------ Given passage ------

Yeah. I hadn’t thought of it that way. But that makes perfect sense to me and I think that that definition is common across a lot of data analyst roles. Thank you for bringing that up. When you’re talking about a machine learning engineer. We talked about three different kinds of roles. We talked about data scientists, data analysts. We also talked about that you’re hiring data engineers. In the way that you define it, is that something different from a machine learning engineer?

Maureen: 00:46:44

Yeah. The MLE are focused, really on the models, those components that fit within the pipeline. But there’s a whole realm of work that needs to be done in order to support both the information that we’re ingesting from our different sources, the property sources, the company sources. We use shaped data and then we have additional person information sources that I mentioned before. Then there are a great deal of transformations that need to happen to that data. There’s source specific information that we take out, there is data standardization, and some cleaning that’s done at the top of the pipeline, rather than just before the models. There is creation of … Essentially, getting the data out of the graph, and into the API, into our Elasticsearch cluster to support the search functionality in the app. All of that falls under the realm of data engineering. It’s pretty much everything that’s not the models.

Jon: 00:47:57

Nice. That makes perfect sense. I haven’t thought about it that way before, but it basically yes. A machine learning engineer is concerned with deploying the model. There’s still tons of other pipelines in a lot of applications. That’s the data engineer is concerned with those pipelines that don’t necessarily have a model integrated in them.

Maureen: 00:48:18

Yeah. Yes. We have a really excellent data engineering team. You can find our Director of Data Engineering, James, on LinkedIn as well. He and I are connected. If you want to look us both after the podcast, please feel free to do so and just mention … You can connect with me and mention the SuperDataScience podcast that I know where you’re coming from.

------ Information provided ------

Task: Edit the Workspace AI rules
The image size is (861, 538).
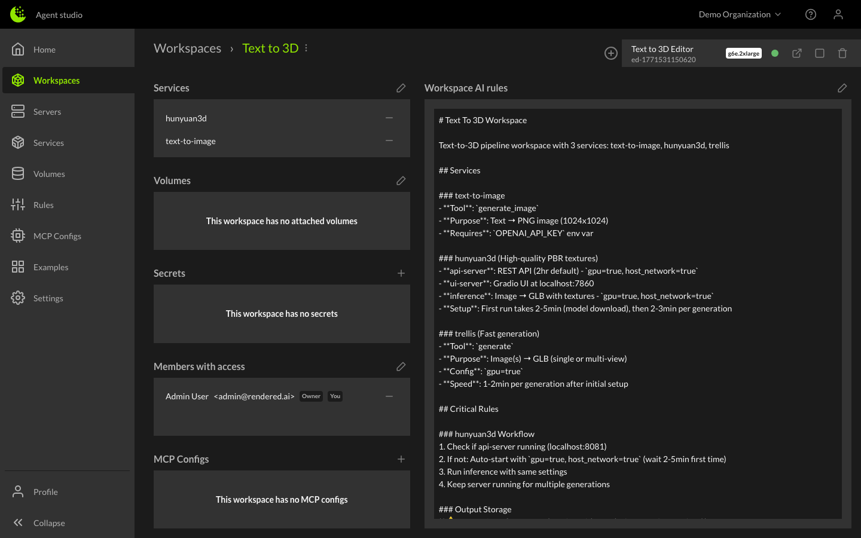Action: [842, 88]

------

Set exercise A: Name each job role mentioned in the opening paragraph of the podcast transcript, listing every role once in the order it first appears.
Set exercise B: Retype a passage from the podcast transcript. Begin at the words "Yeah. Yes. We" and stop after "you’re coming from.".

Exercise solution A: data analyst, machine learning engineer, data scientist, data engineer

Exercise solution B:
Yeah. Yes. We have a really excellent data engineering team. You can find our Director of Data Engineering, James, on LinkedIn as well. He and I are connected. If you want to look us both after the podcast, please feel free to do so and just mention … You can connect with me and mention the SuperDataScience podcast that I know where you’re coming from.